Is Punk Rock the Crime? Pussy Riot and Putin’s Church
Art & Australia, Sydney, February, 2013
‘Punk Rock is Not a Crime!’ was Amnesty International’s slogan in support of Pussy Riot. But Western assertions of the sanctity of free expression have been as unhelpful as the Orthodox Church and Russian state’s putative defense of religious beliefs. The general tone of the debate surrounding the group’s action has served to obscure the concrete politics of the gesture. To better understand Pussy Riot’s intervention one must examine the wider context – including the site, Russia’s ongoing culture wars, and the relationship between the Orthodox Church and Putin’s government.

Should young ladies be able to burst into a church and sully its sacred pulpit through unhinged gestures and a show of bare arms? To begin to answer this question we must ask whether Orthodox activists should be able to storm a museum and destroy the works on display. This is what happened at Moscow’s Andrei Sakharov museum in 2003, when the exhibition Caution, Religion! was defiled by persons objecting to artists’ reflections upon the rise of religion in post-Soviet Russia. When the director called the police to report the disturbance it was he who ended up in court. Later, in 2007, another show at this location featuring works that had been censored in numerous state exhibitions caused the curator – a senior figure at the Tretyakov, one of the country’s most important museums – to lose his job. It is against this background that we must view Pussy Riot’s action as the latest salvo in an ongoing fight for the last vestiges of civil society.

Central to this dispute is the question – what kind of art does Russia need? It is a query that was being asked in 1917 by the avant-gardes, and one that was answered all too finally in 1934 at the Soviet Writers Congress, when Socialist Realism was proclaimed the official style. It is interesting to note that, today, both Putin and the Church seem to favour Zurab Tseretseli – the most prominent exponent of monumental Soviet-style sculpture still working. The man who is well known for depicting a bronze Putin in his judo uniform was also responsible for creating the high reliefs of the Christ the Saviour cathedral, an addition to the original decorative scheme. His is an art in the service of official power, and a far cry from the practice of the Voina group from which Pussy Riot sprang. Though Stalin is long dead, such echoes of ‘official’ art reverberate deeply, only faintly counterbalanced by the oligarch-friendly baubles produced by easel painters such as Dubosarsky & Vinogradov and the cynical realism of video works by the AES+F group. The space for alternatives beyond this rock and a hard place is filled by performance. With the left-wing conceptualism of Chto Delat running a bit too dry, and the macho shock tactics of the Moscow Actionism of the early 1990s – pioneered by Oleg Kulik and Alexander Brener – a spent force, Pussy Riot’s politics, passion and eye for showbiz has finally drawn media attention to one possible answer: Russia needs art that will not acquiece to the hegemonic triad of State, Church and Oligarchy.
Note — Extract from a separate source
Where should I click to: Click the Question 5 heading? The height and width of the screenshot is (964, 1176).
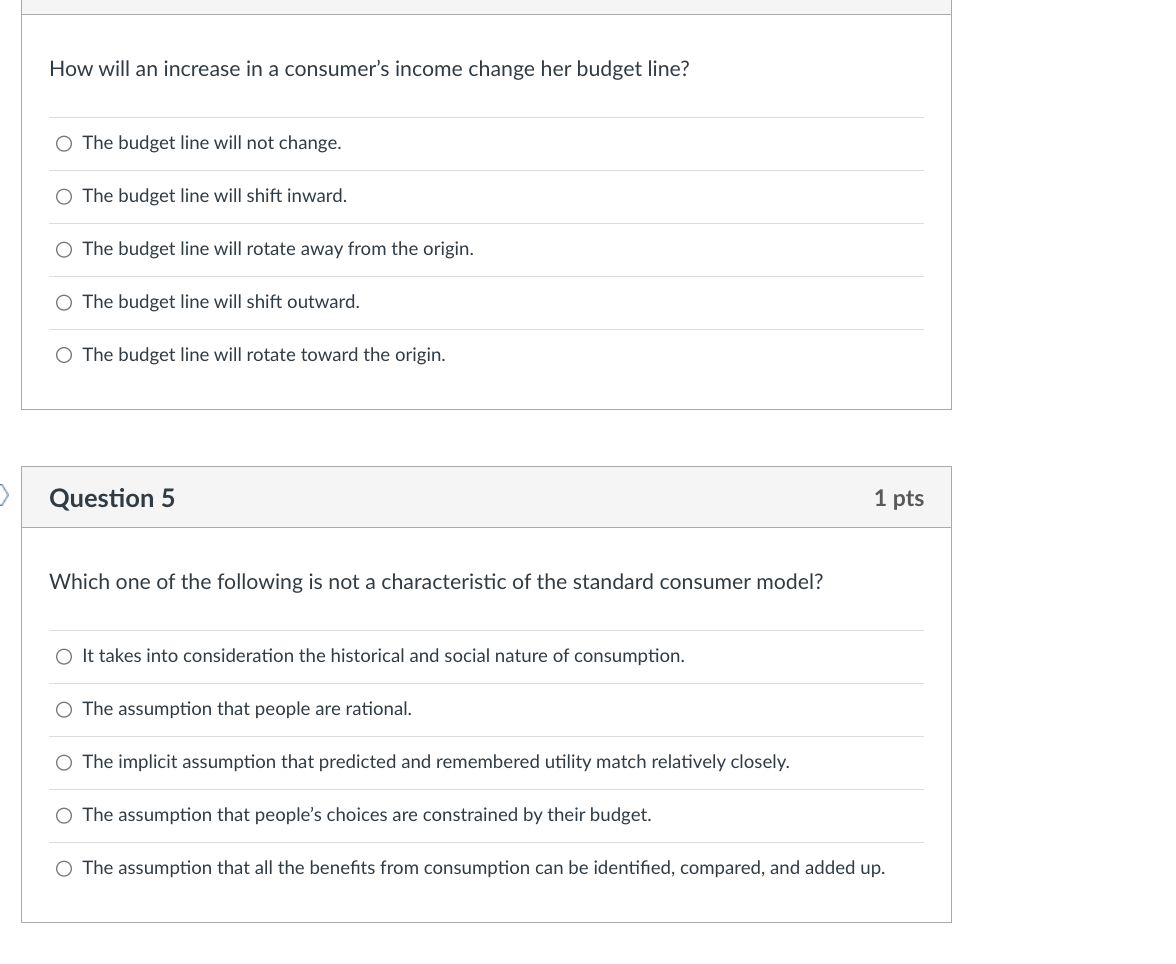[x=112, y=498]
Just as the Christ the Saviour Cathedral showcases work by the nearest thing to an official state artist it also serves as a platform for the sacralization of Putin’s government and the re-alignment of Church and State redolent of imperial Russia. Rebuilt in 2000 at great expense to taxpayers after its 1931 destruction at the hands of Stalin’s goons, it now serves as the seat of Russia’s pope – Patriarch Kirill, a former KGB general. From beneath its onion domes he has blessed Russia’s nuclear arsenal and admonished young men to join the war in Chechnya. Perhaps this is okay. But the church has also been profaned, some say, by its extensive business interests in tobacco and alcohol, amongst other lucrative areas in which it pays no tax. Patriarch Kirill wears a $30,000 Breguet watch. ‘The Missionary's in class for cash’, go the lyric’s to Pussy Riot’s Punk Prayer, ‘Meet him there, and pay his stash.’
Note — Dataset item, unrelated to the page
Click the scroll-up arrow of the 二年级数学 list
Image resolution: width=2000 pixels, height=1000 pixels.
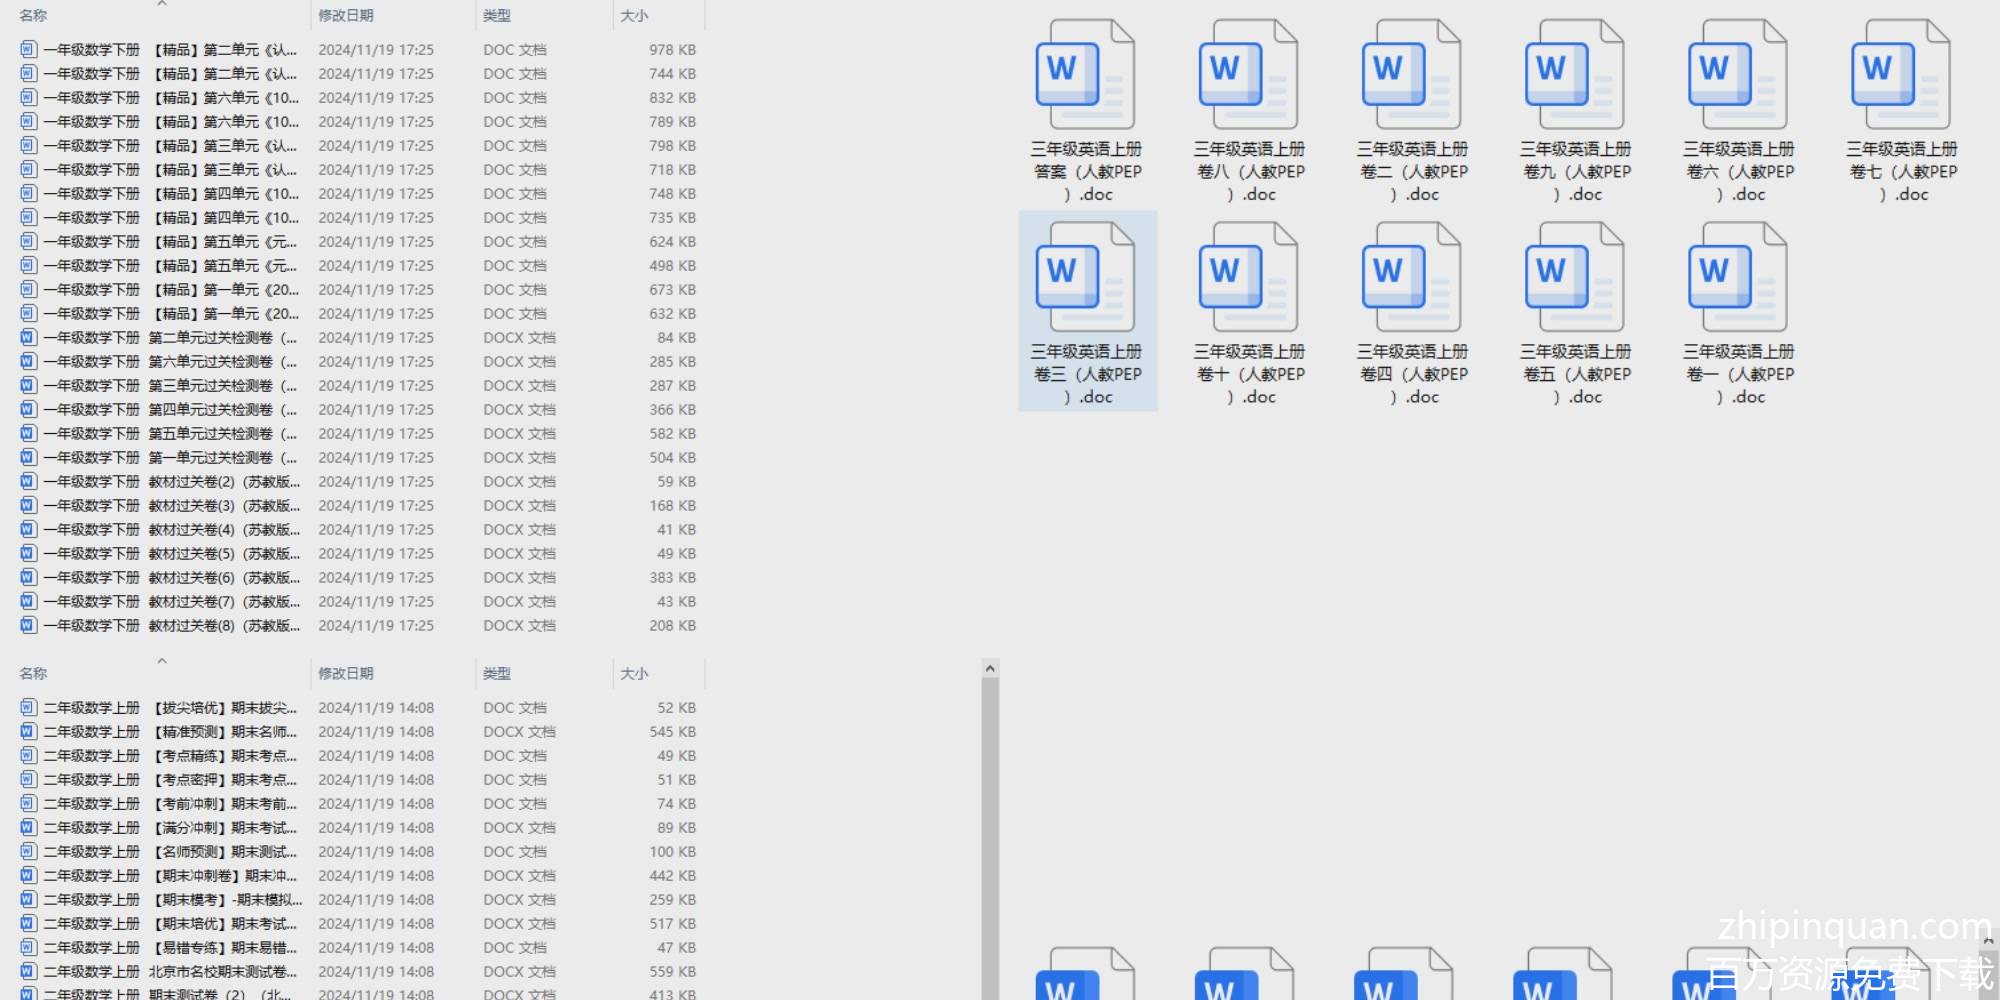tap(990, 668)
Even so, there is do doubt that Pussy Riot challenged the religious mores of Orthodox believers by staging their performance in an area of the cathedral in which, traditionally, only male priests may enter. But whatever one’s views on gender-normative religious practice, the wider relevance of the group’s feminist provocation was set into sharper focus during the public debate that ensued. That the Deputy Prime Minister saw fit call Madonna a ‘moralizing slut’ for her pro Pussy Riot statements during a recent Moscow concert is but one example. The group has clearly picked a scab from which all manner of social concerns have begun, finally, to seep into the open.
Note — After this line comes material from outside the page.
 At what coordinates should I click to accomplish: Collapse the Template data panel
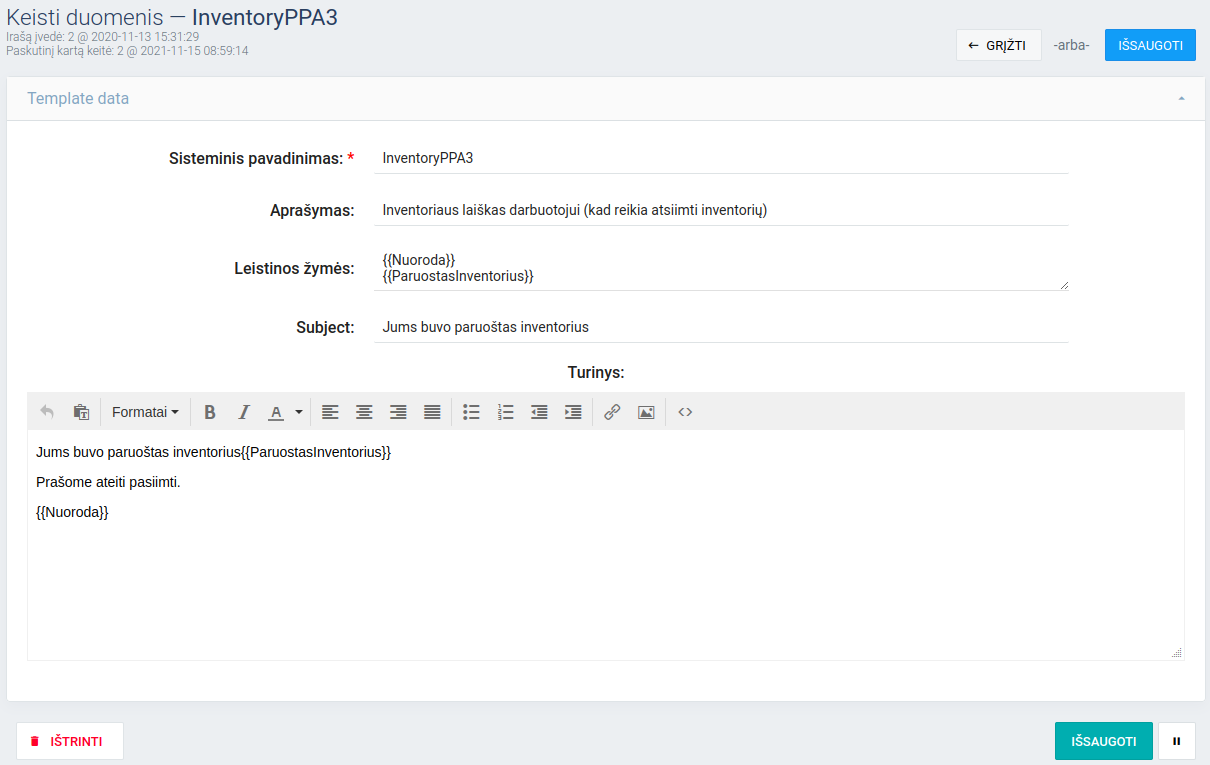(1181, 99)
Of course the West loves it. The ladies’ writings from prison recall the Soviet pantheon of dissident literature. The performance may have begun in the Cathedral but it continued – and became more sophisticated - in the courtroom, with their grace under show trial and eloquent statements. But whatever we may think, the West will not change Russia. That requires citizens as a committed as the two women currently in prison.